# Your task:
Repeat exactly, and nothing more, the lines from the one that includes "Where should I" through the final line of the entries; skip the pictures.

# Dataset excerpts:

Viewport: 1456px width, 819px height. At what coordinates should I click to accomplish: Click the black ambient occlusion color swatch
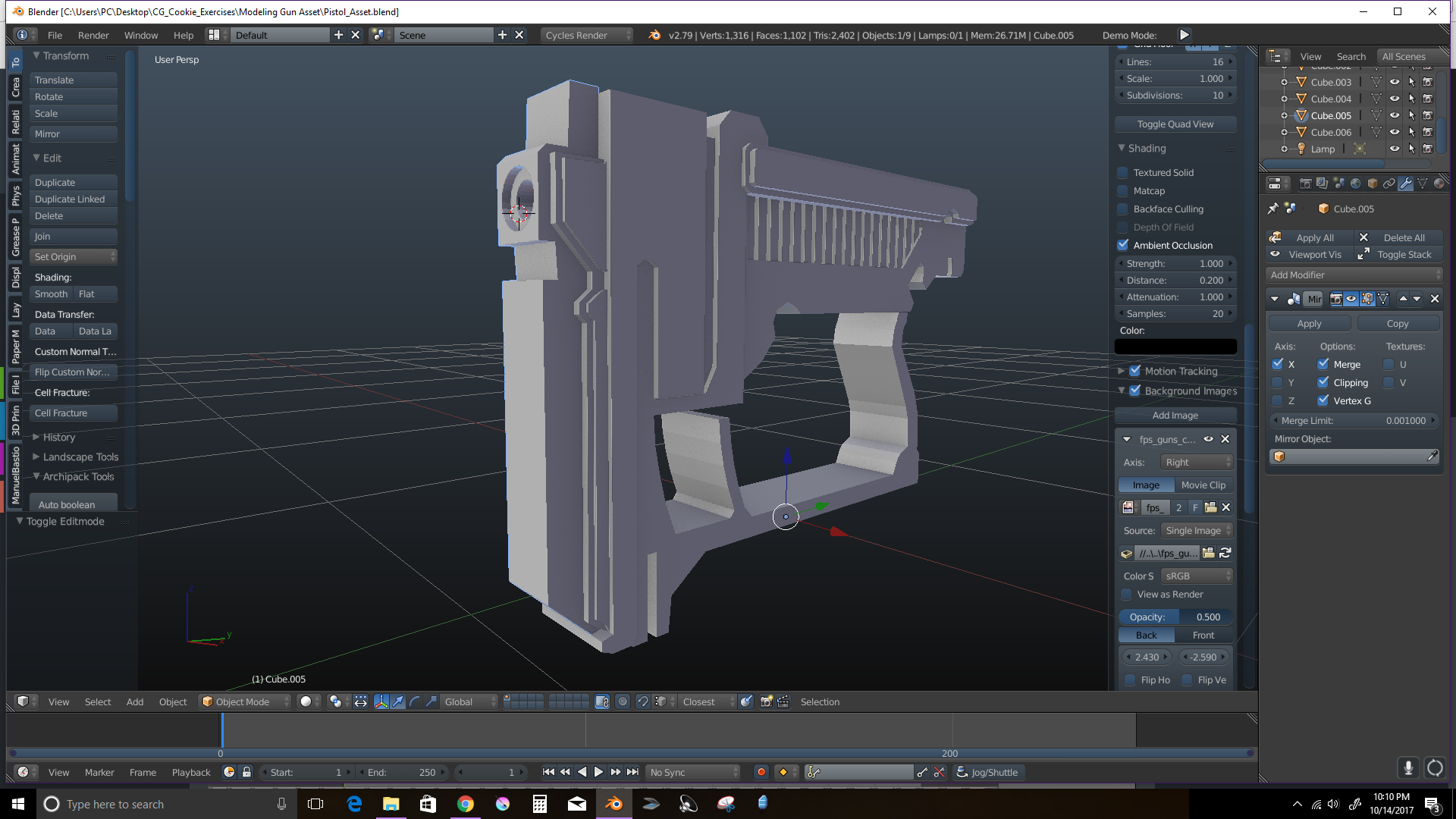point(1175,347)
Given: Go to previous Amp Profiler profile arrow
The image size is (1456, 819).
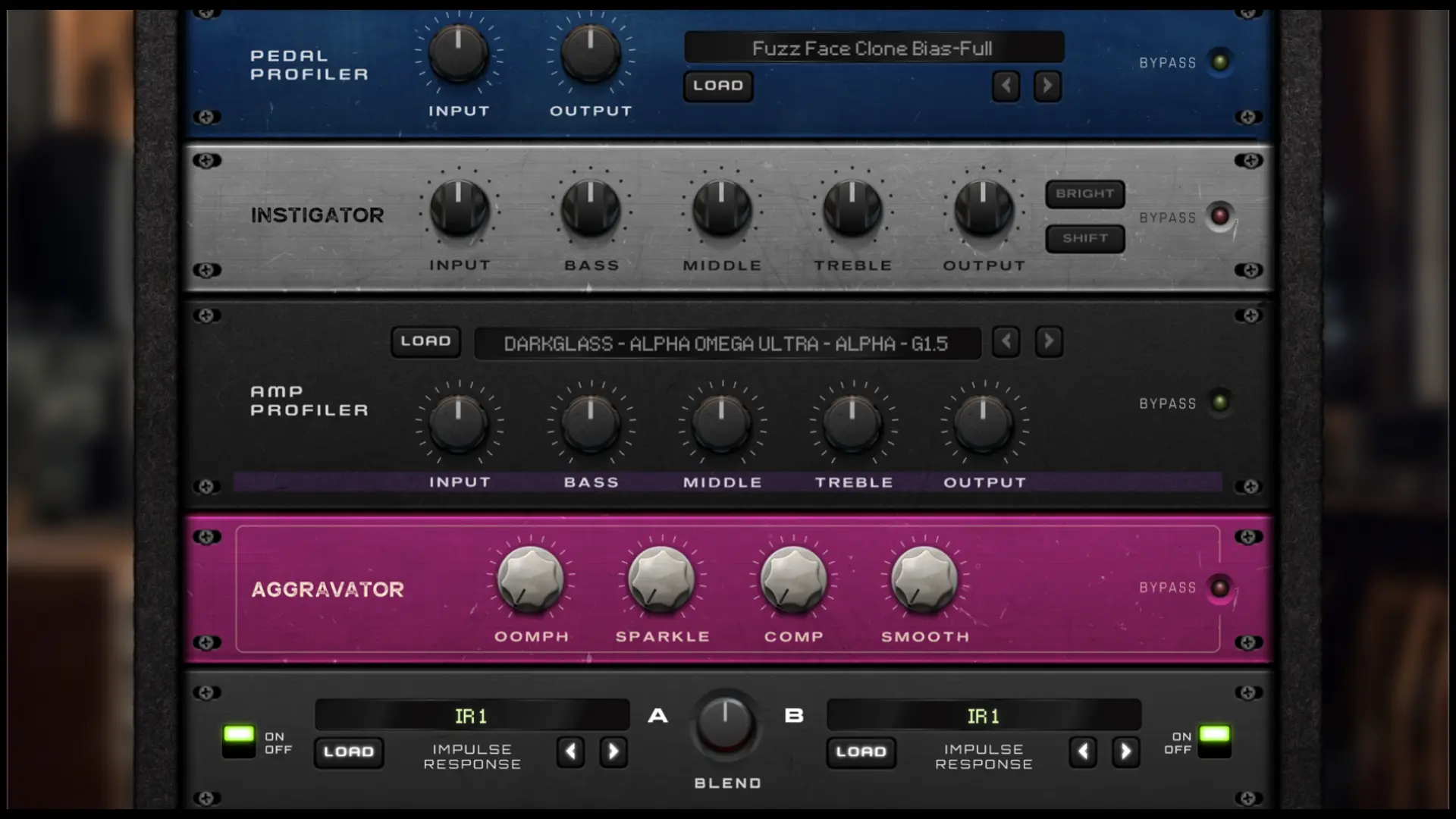Looking at the screenshot, I should 1006,341.
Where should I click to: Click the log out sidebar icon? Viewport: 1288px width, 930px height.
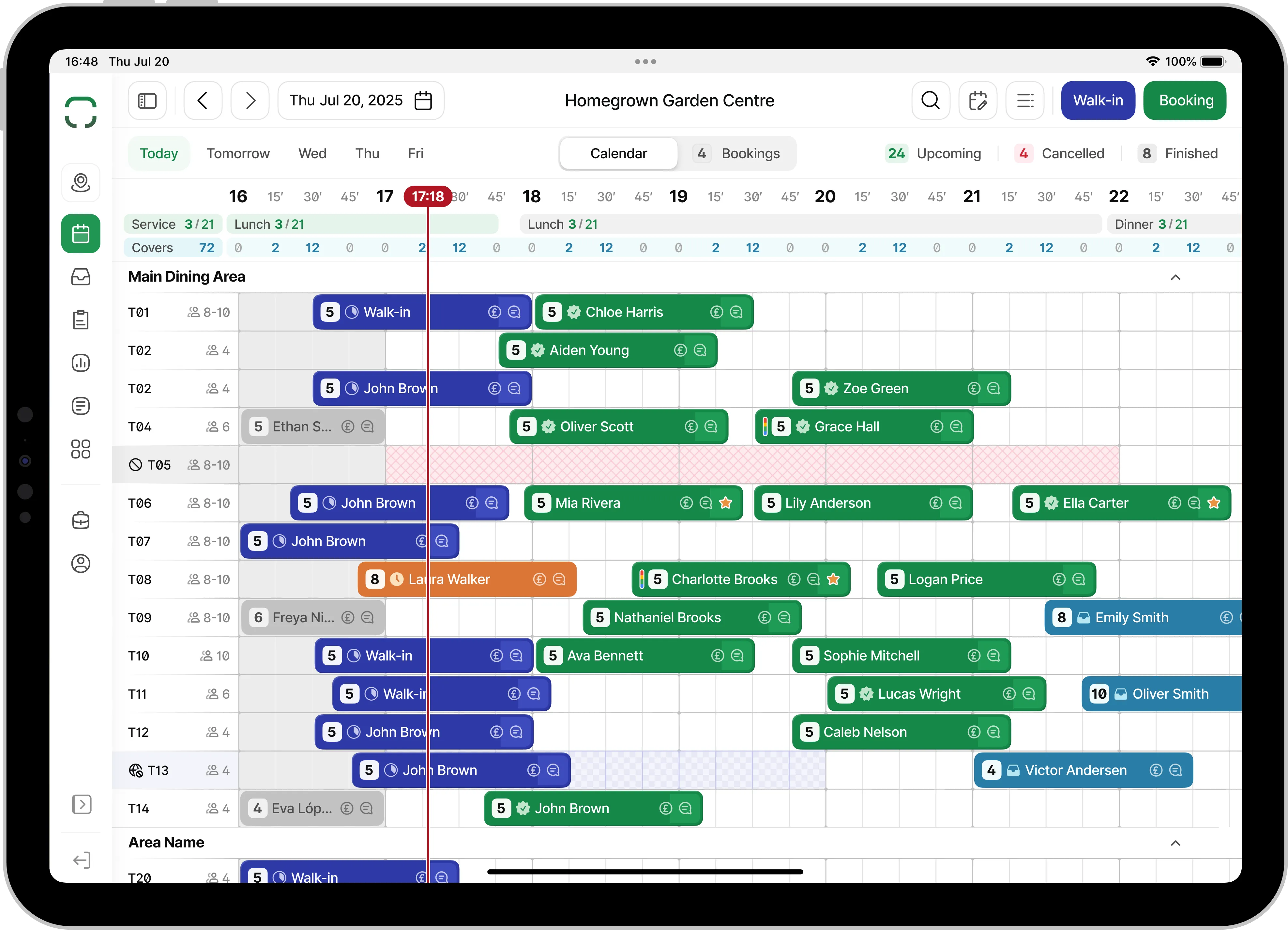[81, 860]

# Expected answer:
Where should I click to: Click the log out sidebar icon? Viewport: 1288px width, 930px height.
[81, 860]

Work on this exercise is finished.